Ya, ya, ya, Ali, no hace falta que grites así, ya voy. Cojo las gafas de sol. Me pongo el sombrero. No necesito chaqueta, mamá, no voy a coger un resfriado, tengo calor, no, no voy a enfermarme. ¡Sí, cuidaré a Ali! Aquí está su foto. El clavo se queda ahí. Pero Ali viene conmigo. Salimos al aire libre. Sólo queremos jugar un poco, mamá. Estamos en el parque Reithofer.
Meto la llave. Abro el portal. Ya es de día. Quédate conmigo, Ali, no te adelantes. Cuidado con la gente, no te choques con ellos, no los empujes, son policías y ladrones, pero ellos no juegan, hablan en serio.
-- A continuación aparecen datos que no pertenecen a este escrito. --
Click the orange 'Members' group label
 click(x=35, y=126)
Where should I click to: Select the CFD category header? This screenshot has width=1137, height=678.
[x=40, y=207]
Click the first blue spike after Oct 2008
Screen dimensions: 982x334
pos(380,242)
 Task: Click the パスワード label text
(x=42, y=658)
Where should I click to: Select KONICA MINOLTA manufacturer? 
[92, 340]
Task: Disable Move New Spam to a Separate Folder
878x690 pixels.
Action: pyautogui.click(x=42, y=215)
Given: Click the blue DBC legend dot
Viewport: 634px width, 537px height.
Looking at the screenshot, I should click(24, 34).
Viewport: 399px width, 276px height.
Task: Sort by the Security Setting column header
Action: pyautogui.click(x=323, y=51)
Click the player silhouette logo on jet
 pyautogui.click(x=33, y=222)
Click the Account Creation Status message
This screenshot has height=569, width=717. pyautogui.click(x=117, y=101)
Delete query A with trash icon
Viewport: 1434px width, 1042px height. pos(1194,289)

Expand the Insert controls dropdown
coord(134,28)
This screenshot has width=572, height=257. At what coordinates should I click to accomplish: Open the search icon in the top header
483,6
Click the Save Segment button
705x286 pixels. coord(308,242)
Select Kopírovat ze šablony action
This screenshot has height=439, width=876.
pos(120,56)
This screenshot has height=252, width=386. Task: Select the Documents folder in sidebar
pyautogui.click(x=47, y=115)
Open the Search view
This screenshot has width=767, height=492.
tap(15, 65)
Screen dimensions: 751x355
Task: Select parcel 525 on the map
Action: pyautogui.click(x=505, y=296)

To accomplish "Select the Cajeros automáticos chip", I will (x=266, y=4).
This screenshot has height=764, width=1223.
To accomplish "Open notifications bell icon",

—¡Y usted haga el favor de dejar en paz a Ali, es mi hermano pequeño! Aquí está su foto… ¡No mire así!… ¡Y usted no nos toque! ¡Vamos al parque!
Allí están por fin los árboles, el banco está ocupado, me acuesto en la hierba, estoy un poco mareada por el aire fresco, no debo alterarme. Ali, ¿dónde estás? ¿Te has escondido? ¿Ya estás jugando? Ven aquí, Ali, necesito descansar un poco. He corrido mucho, tengo las piernas cansadas.
¿Ali? ¡Ali, ven aquí! No tiene gracia. No puedes quedarte tanto tiempo escondido. Esto no es un juego. ¿Ali? ¿Ali? ¿Aaaaaaaaaaaliiiiiiiiiiii?